[What to do] Only the lines from the one with "Screen dimensions: 1568x784" to the end of the listing below should be set down, exactly as written and without any pictures.

▬▬▬▬▬▬▬▬▬▬

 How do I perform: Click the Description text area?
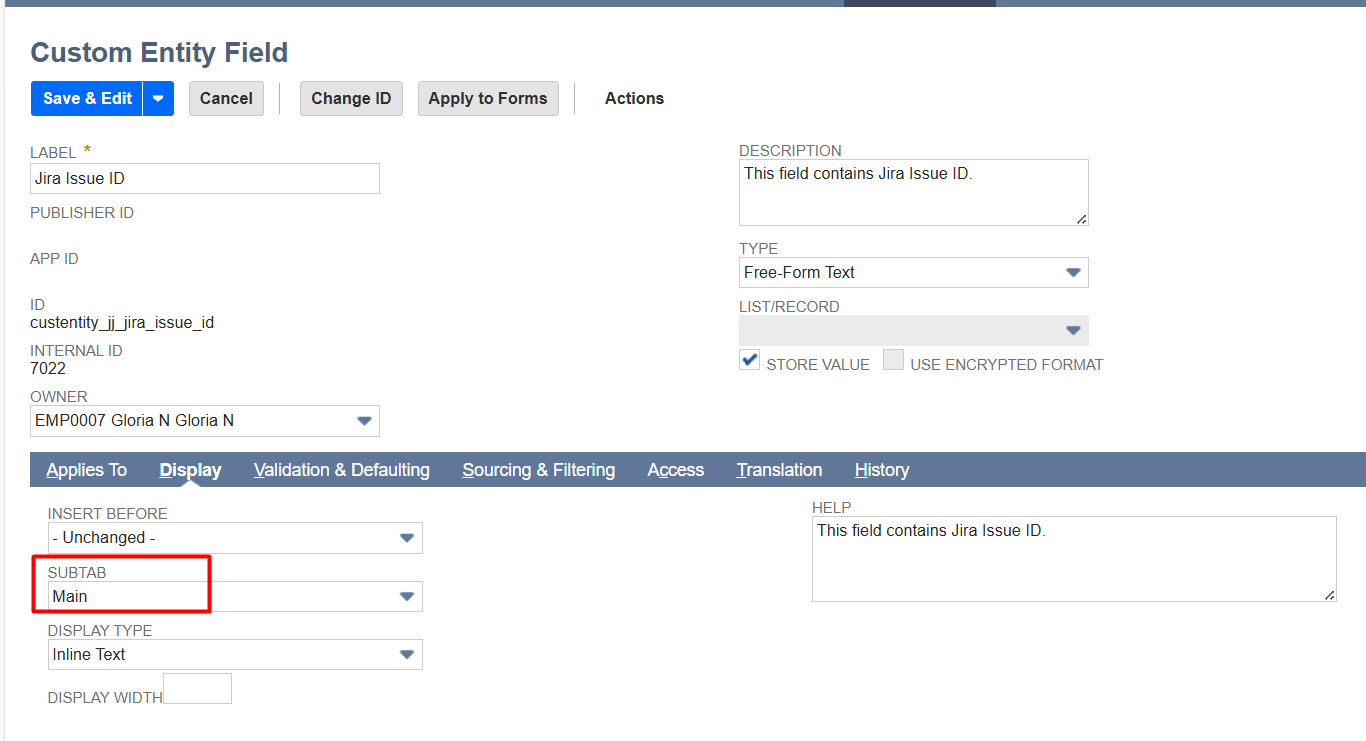[x=913, y=192]
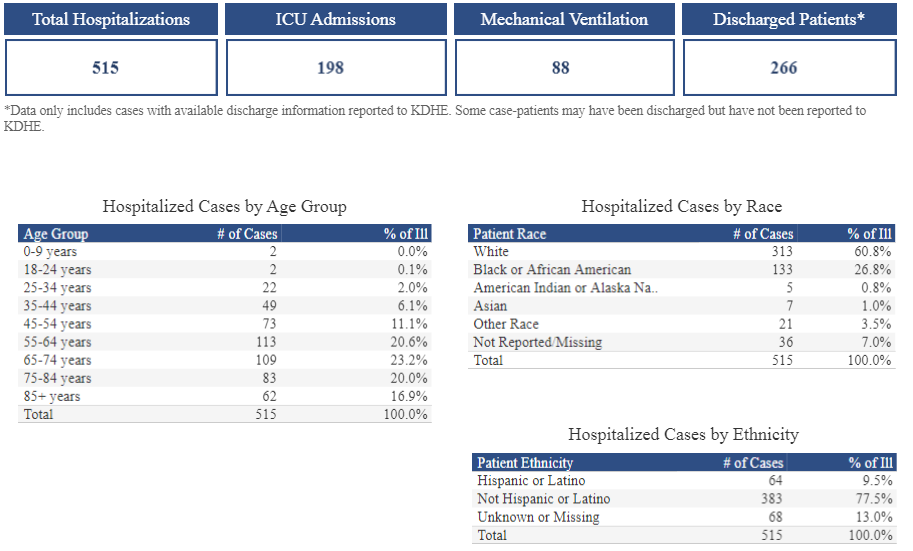The image size is (913, 551).
Task: Sort Race table by # of Cases header
Action: [x=762, y=234]
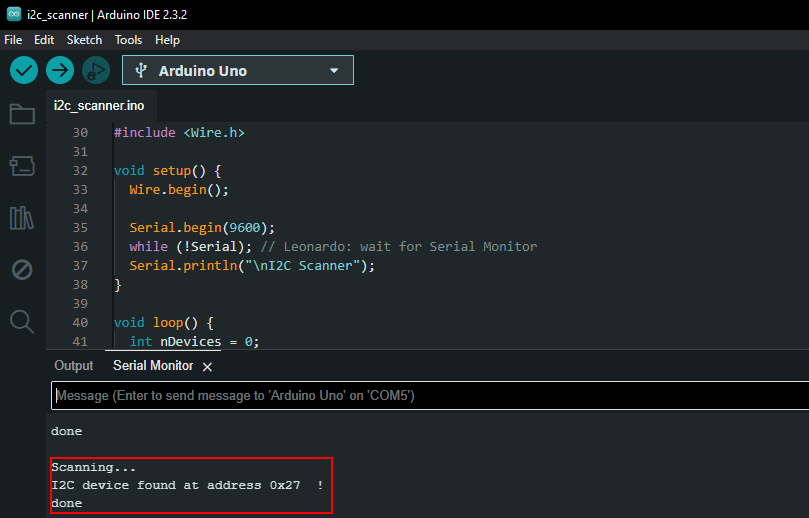The height and width of the screenshot is (518, 809).
Task: Click the board selector dropdown arrow
Action: coord(334,71)
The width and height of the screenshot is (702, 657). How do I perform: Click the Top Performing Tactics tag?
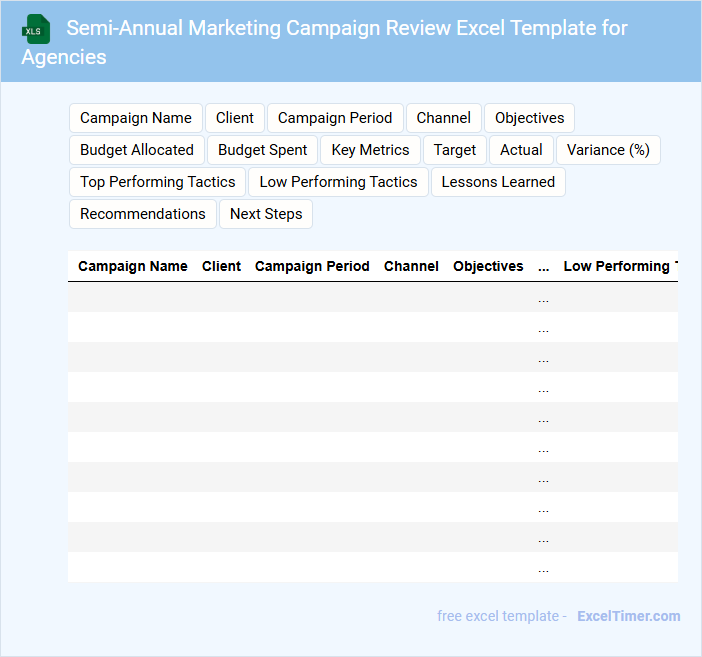point(158,182)
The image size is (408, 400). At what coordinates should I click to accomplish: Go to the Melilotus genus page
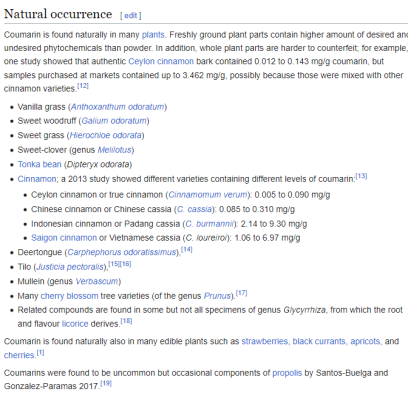click(114, 150)
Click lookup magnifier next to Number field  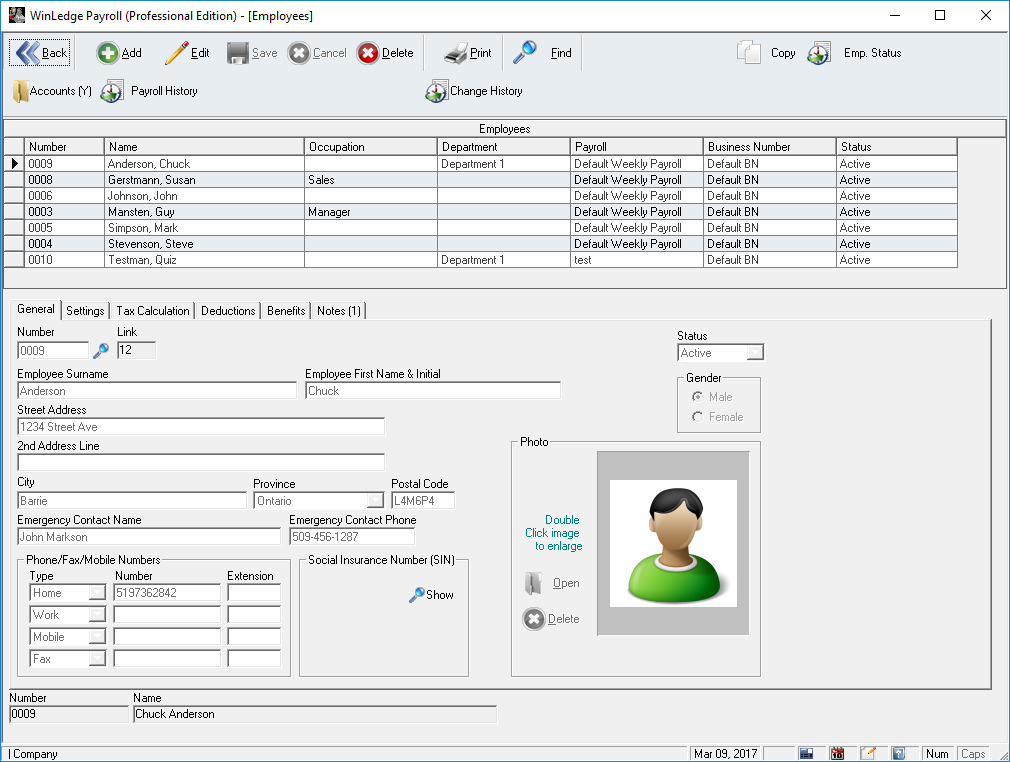point(101,351)
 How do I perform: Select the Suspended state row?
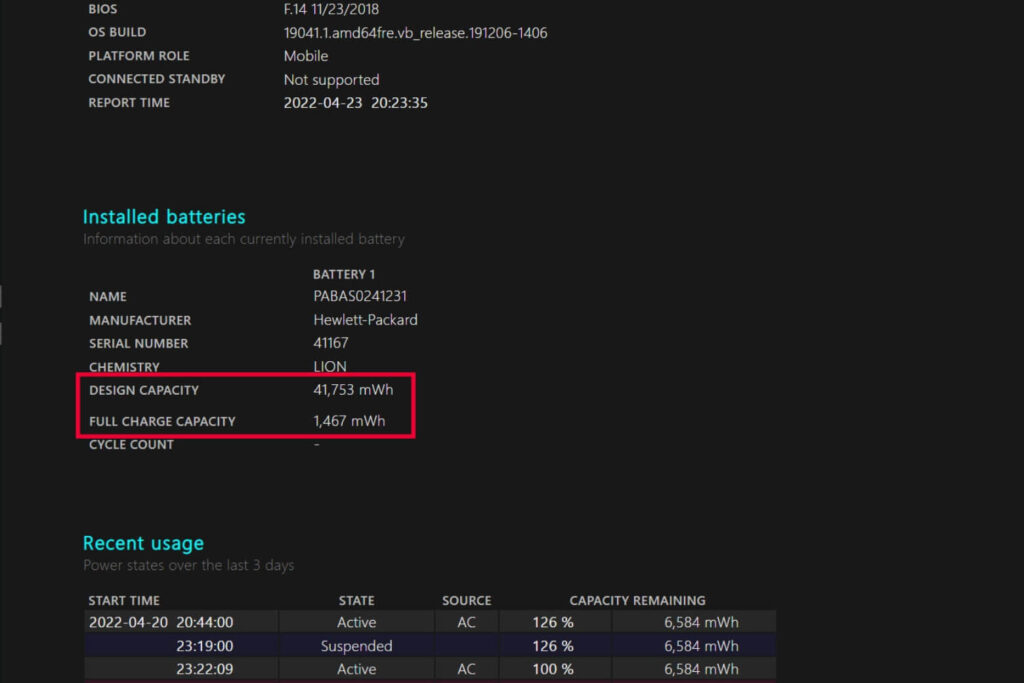[x=356, y=645]
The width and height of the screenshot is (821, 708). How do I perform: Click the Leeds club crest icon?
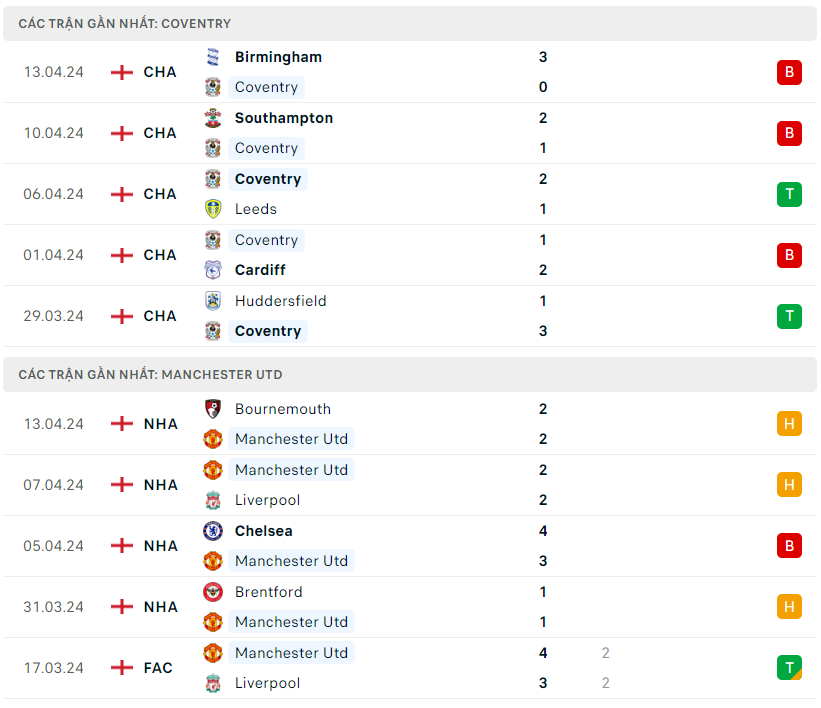click(212, 209)
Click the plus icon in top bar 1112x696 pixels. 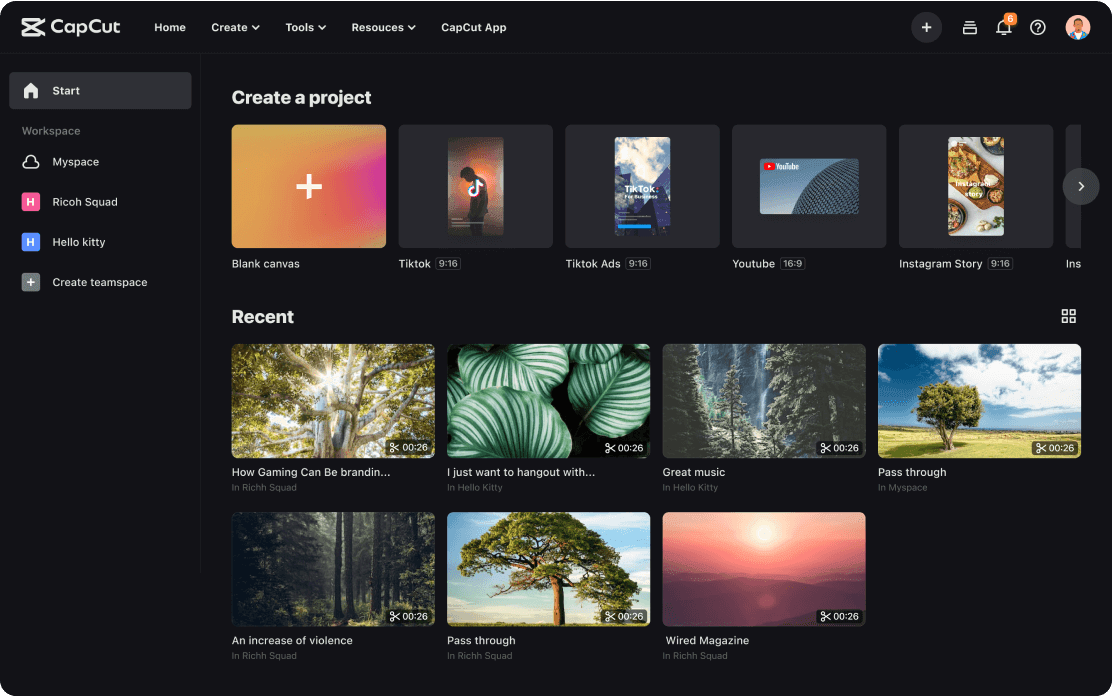pos(926,27)
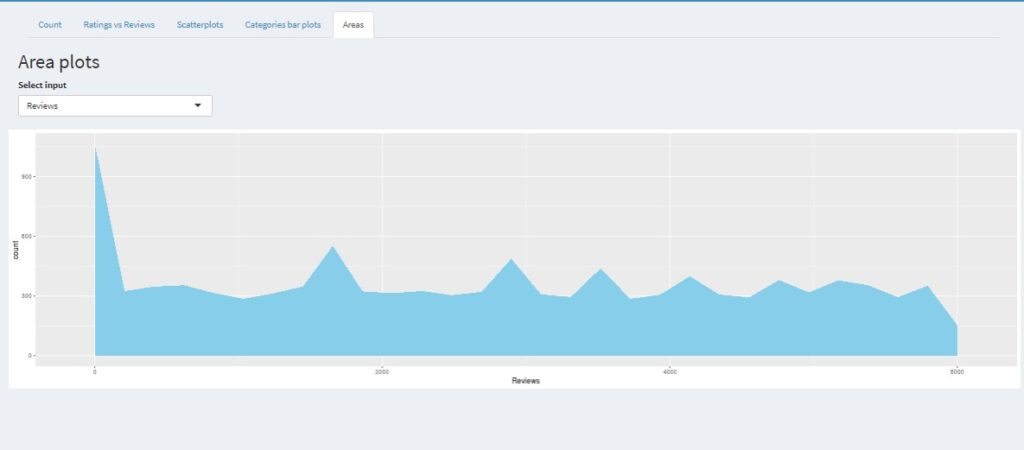Click the count y-axis title
This screenshot has width=1024, height=450.
click(16, 252)
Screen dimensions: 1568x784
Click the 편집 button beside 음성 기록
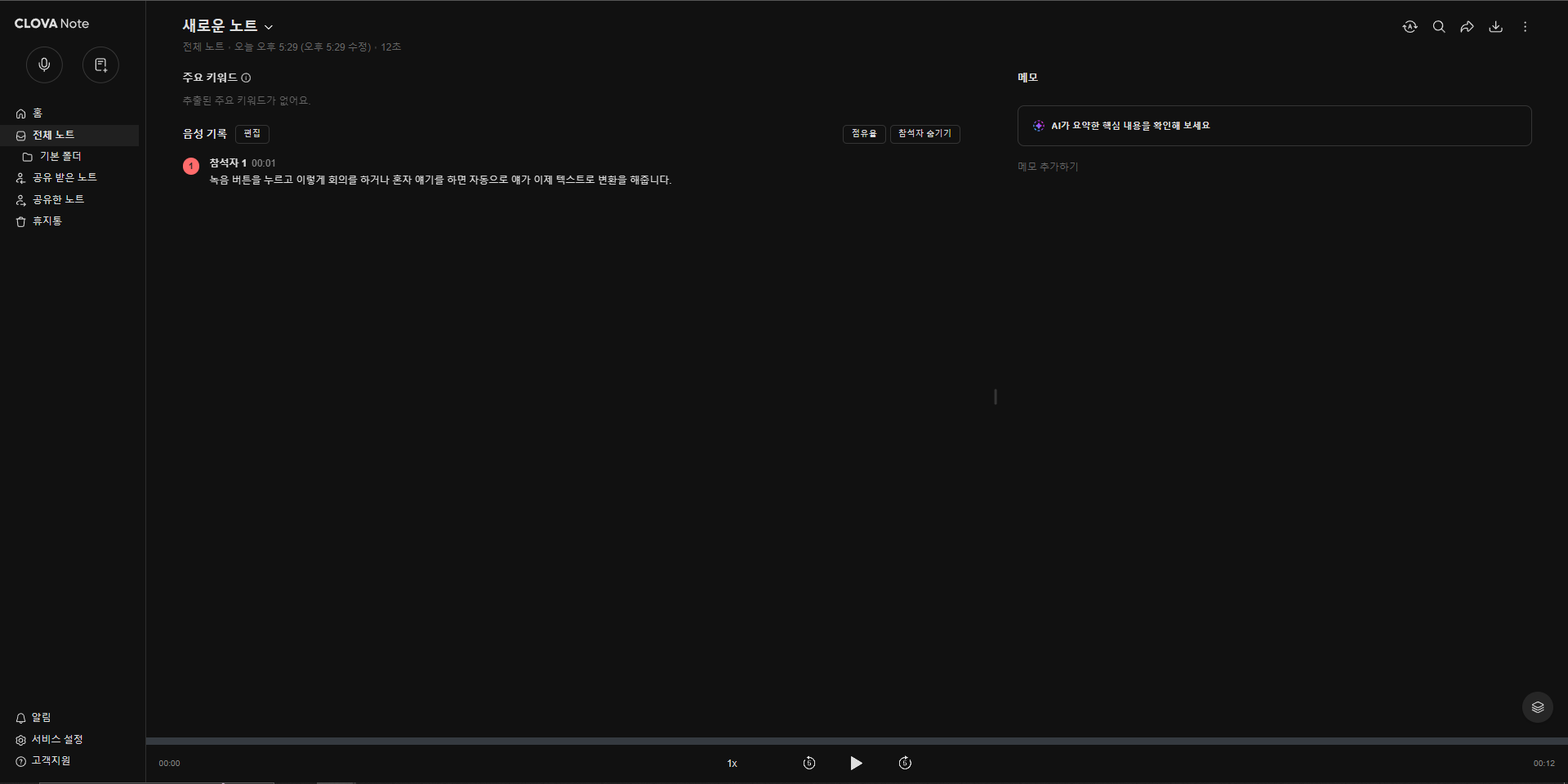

▬▬▬▬▬▬▬▬▬▬

[The completed task]
Screen dimensions: 1568x784
Click the 편집 button beside 음성 기록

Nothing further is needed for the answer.